La renuncia
Cantó en Madrid dos veces la semana pasada María Dolores Pradera, y siendo un gozo oírla me acordé de otra fina estampa de esa mujer. Era yo estudiante y entonces existía aún la institución de la claque, el aplauso inmerecido que unos mandados arrancan en los espectadores tibios, algo que hoy pervive en las televisiones públicas y en algún diario nacional. La claque de mi época estaba en decadencia: los estudiantes íbamos a una cafetería cercana al teatro donde tomaba vermú el jefe de claque, un hombre ya mayor y con aspecto de no amar mucho el espectáculo, y allí obteníamos la entrada gratuita o reducida para la representación, habitualmente en las últimas filas, pues nada anima más un patio que un aplauso que llega de atrás. El jefe no veía la función, ya digo que no tenía cara de amante de Talía, pero nunca faltaba a los mutis graciosos, a los fines de acto, al telón del desenlace, y entonces, por si acaso los jóvenes y pobres aficionados de verdad desfallecíamos, allí estaba él batiendo palmas de Corifeo. Le seguíamos, y a nosotros el estólido público de pago. Desde la claque vi yo actuar a María Dolores Pradera en un Chejov, pero ese día no hizo falta arrancar el aplauso a nadie; la ovación salía espontánea.Un Chejov, un Turgenev, quizá un Shaw. Y de repente esta mujer abandonó los escenarios del drama y se puso a cantar, haciendo así que la gente que tiene la suerte de una edad joven viva en la desgracia de desconocerla como una de las más grandes actrices que ha tenido el teatro español. Antes otra eximia, María Jesús Valdés, lo dejó todo por una vida conyugal, aunque ha vuelto, y cómo, y también otros monstruos de la escena, Marsillach, Fernán Gómez, dejaron de pisar las tablas ante el espectador, aunque no le abandonaran, pues escribían o dirigían obras y hasta hacían películas para él. El fantasma de la retirada es la gran tentación del artista, sobre todo el que se ve obligado a comparecer públicamente para ganar el reconocimiento.

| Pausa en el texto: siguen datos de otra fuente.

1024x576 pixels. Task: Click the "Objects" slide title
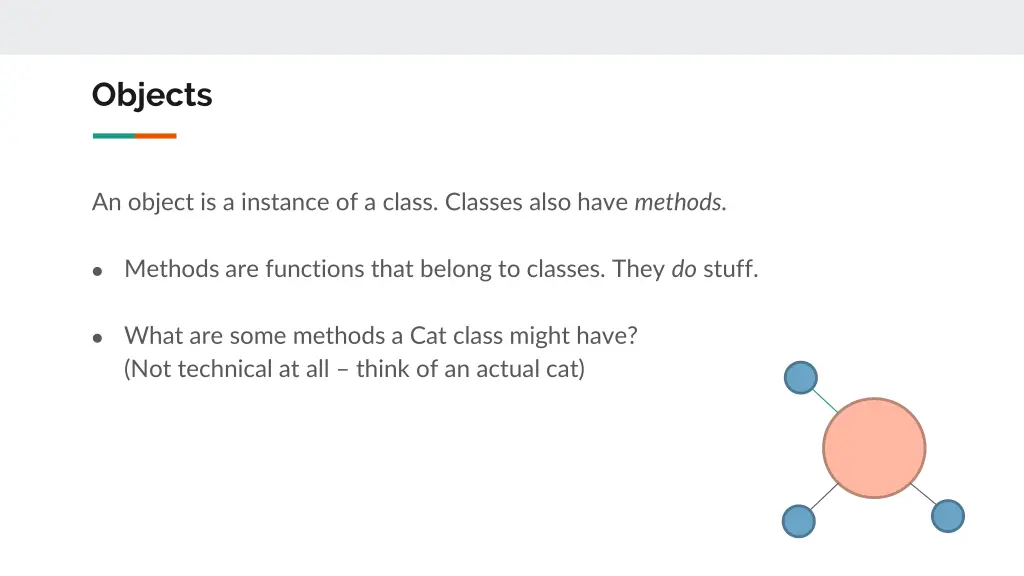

La difícil y permanente tensión entre el miedo escénico y la vanidosa recompensa del éxito en directo hace del teatro la más intensa y viva de las artes, y de sus intérpretes los seres más amados y frágiles, necesarios, neuróticos, narcisos, y huidizos, del mundo.
En el prólogo que escribió Baudelaire para acompañar su traducción de las Historias Extraordinarias de Poe hace el poeta francés una sorprendente declaración: "Entre la nutrida enumeración de los derechos del hombre que la sabiduría del siglo XIX repite tan a menudo y con tanta complacencia, se han olvidado dos de bastante importancia, el derecho a contradecirse y el derecho a marcharse". Cierto es que Baudelaire se refiere en su segundo derecho a la definitiva marcha del mundo, el suicidio, pero ¿acaso no interpretamos los mortales pacientemente resignados a la vida esos fulgurantes abandonos de los artistas amados como suicidios? No hace falta remontarse a la oscura desaparición de Rimbaud en las arenas de Abisinia; somos muchos los que querríamos leer las fotos no hacen falta más obra nueva de Salinger, o más ficción de Ferlosio, que templa el mono de vez en cuando con alguna filípica. Y cuántos melómanos se quedaron frustrados -el disco es un pobre paliativo- de no ver más tocar en público a los esquivos Gould o Benedetti Michelangeli.
A una pregunta de Sol Alameda sobre su retirada del teatro respondía hace no mucho la Pradera: "Me dejé llevar por lo que me ha ido ofreciendo el destino". Bella y simple respuesta de una dama de 72 gloriosos años que también reconoce en la misma entrevista haber tenido siete grandes amores. La renuncia en cualquier forma, desde la más banal a la más trágica e irreversible, es sin duda uno de los derechos humanos inalienables, pero también es justo, por retomar el hilo de la obra, que los admiradores, tanto los convencidos como los por hacer, pidamos a los dioses de ese fugaz olimpo del teatro que no se olviden de nosotros. Para que nunca vuelva a hacer falta la falsa emoción de la claque.